Temos geralmente referências negativas quando se fala na história das pessoas da Baixada Fluminense. Assim como o Brasil desconhecem seus heróis, aqueles que de verdade foram para as guerras, até aqueles que nos atos mais simplórios, conseguem mudar conjunturas. Sem contra argumentos, a Baixada passou a adotar como referência, pessoas como Tenório Cavalcanti, o “Homem da Capa Preta”, criminoso que controlava Duque de Caxias pela violência e exploração da miséria. Outro exemplo é o personagem fictício “mão branca”, que era usado por policiais para dificultar investigações quando começou a repressão aos grupos de extermínio que atuavam na Baixada.
Nos anos mais duros da repressão na Baixada Fluminense, poucos teriam a força de erguer a voz contra poderosos e perpetradores de violência que se associaram com a ditadura civil-militar a fim de promover controle social através da violência. Uma destas vozes – acredito a principal -, foi o Bispo Dom Adriano Hypólito. Seguindo as novas diretrizes da igreja após o ‘Concílio Vaticano Segundo’ fez opção pelos pobres e oprimidos da região. A diocese de Nova Iguaçu assim como a Diocese de Duque de Caxias, e a Mitra Diocesana de Barra do Piraí e Volta Redonda, foram o berço e a retaguarda e de milhares de militantes e movimentos sociais nestes anos difíceis.
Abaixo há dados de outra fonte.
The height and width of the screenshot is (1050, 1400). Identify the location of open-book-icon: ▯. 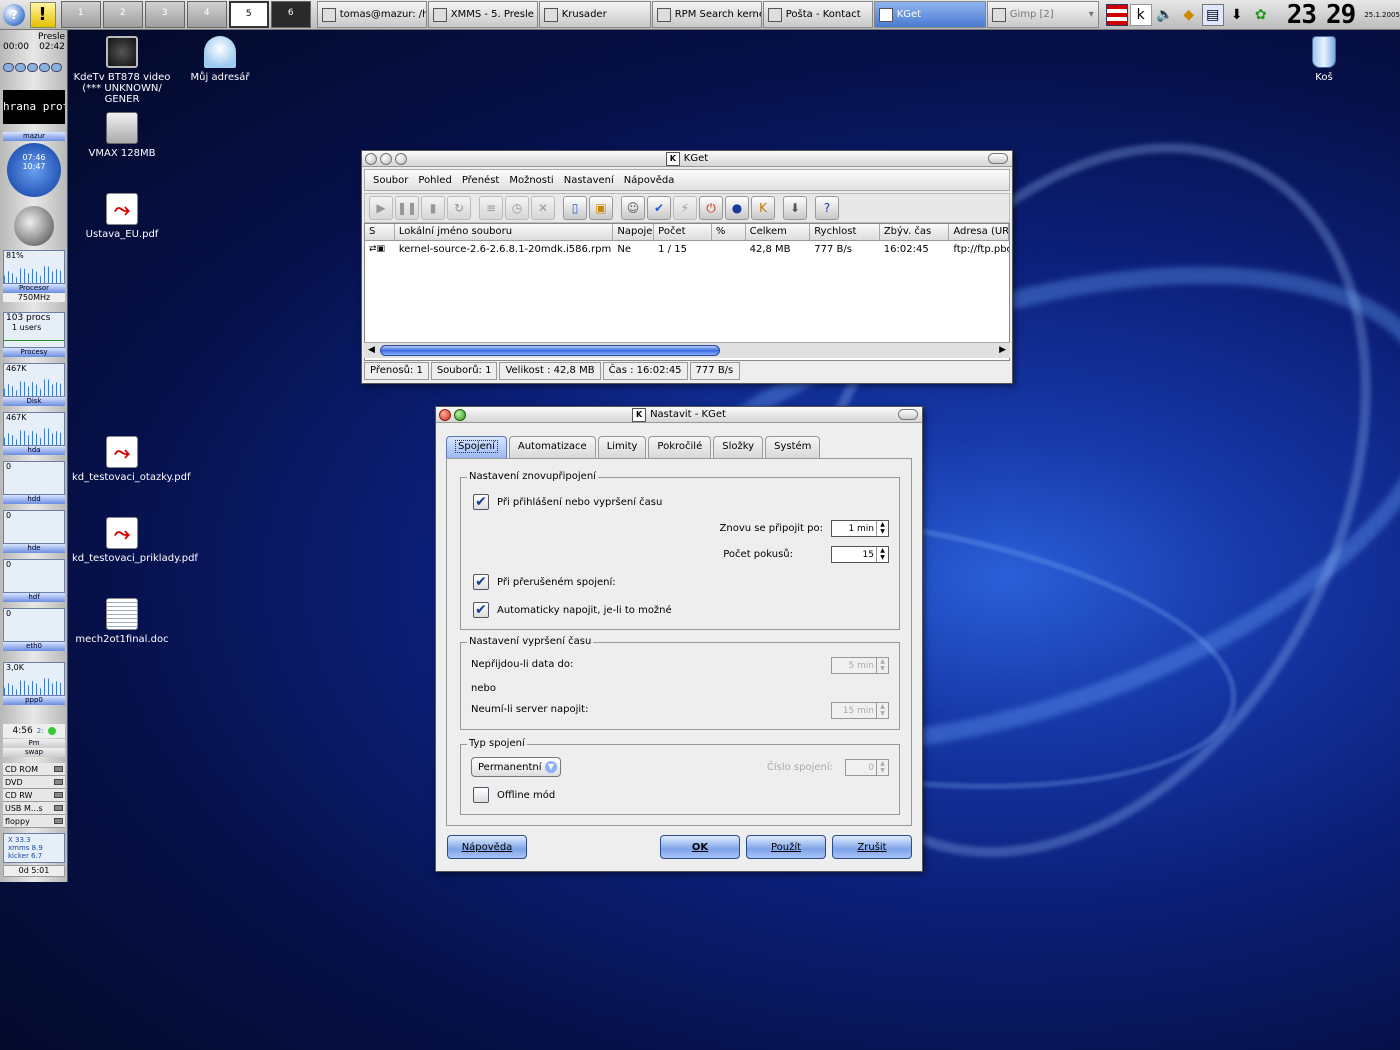
(575, 208).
Por conta de sua opção pela defesa dos direitos humanos, a Diocese de Nova Iguaçu foi atacada com ameaças, pichações, reprodução de falsa de seus jornais e até sofreu um atentado a bomba no Sacrário da Catedral de Santo Antônio. Dom Adriano foi caluniado e sequestrado, foi várias vezes ameaçado de morte e chegou a ser aconselhado, até por superiores, a deixar a Baixada, mas Dom Adriano resistiu. “Eu não ia dar esse gosto aos meus sequestradores. O sequestro, não tenho dúvidas, foi organizado por militares da linha-dura, mas o inquérito jamais apontou responsáveis. Fui encapuzado, algemado e levado num carro, que passou pelo menos duas vezes pela Vila Militar. Tiraram minha roupa e, depois de me baterem, me pintaram com um spray vermelho, sempre me acusando de ser comunista. Eu estava preparado para morrer, mas, como eles mesmos disseram, foi só uma lição” — contou dom Adriano Hypólito, em entrevista ao GLOBO publicada na edição de 13 de novembro de 1994. A finalidade era desconstruir sua imagem como líder humanístico e religioso. Dom Adriano também teve seu fusca foi levado até as proximidades da Conferência Nacional dos Bispos do Brasil (CNBB), no bairro da Gloria, e explodido.
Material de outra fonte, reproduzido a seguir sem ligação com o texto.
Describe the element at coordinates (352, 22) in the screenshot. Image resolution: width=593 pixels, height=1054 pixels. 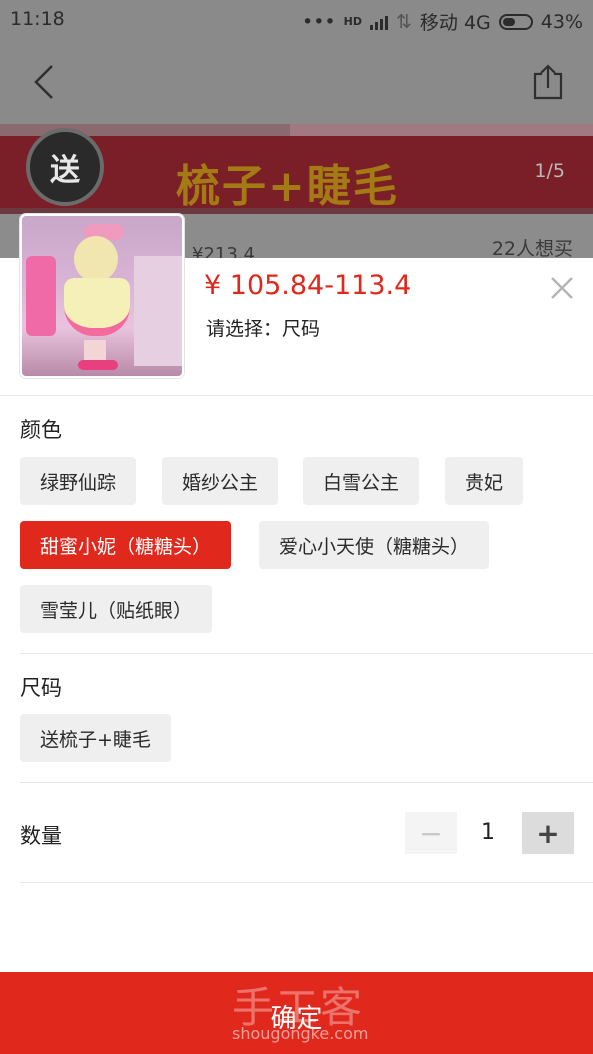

Em nossos anos de militância, encontramos pelo Brasil dezenas de pessoas que tiveram na Baixada Fluminense, em um período em que as referências negativas eram ainda mais fortes, a acolhida pela Igreja Católica, pelos movimentos sociais e principalmente pela força de do Adriano.
Por outro lado, realizamos várias homenagens à Dom Adriano, pois muito nos entristece perceber que, principalmente para os mais jovens, ainda sua história e figura é desconhecida.
Neste mês de agosto, completou 21 anos que a Baixada perdeu um dos seus maiores pastores. Aqueles que, como disse Gilney Vianna (ex-guerrilheiro que foi acolhido por Dom Adriano), “era um exemplo muito mais pelo que fazia do que pelo que falava. Era o pastor que andava com suas ovelhas mesmo na adversidade”.
Don Adriano é a referência da luta e daqueles que vencem sem necessariamente optar pela guerra. Nada mais justo que tenhamos em sua imagem o nosso ícone de referência positiva para luta para uma Baixada de paz e com respeito aos direitos humanos.
- Publicado no dia 14 de agosto de 2017.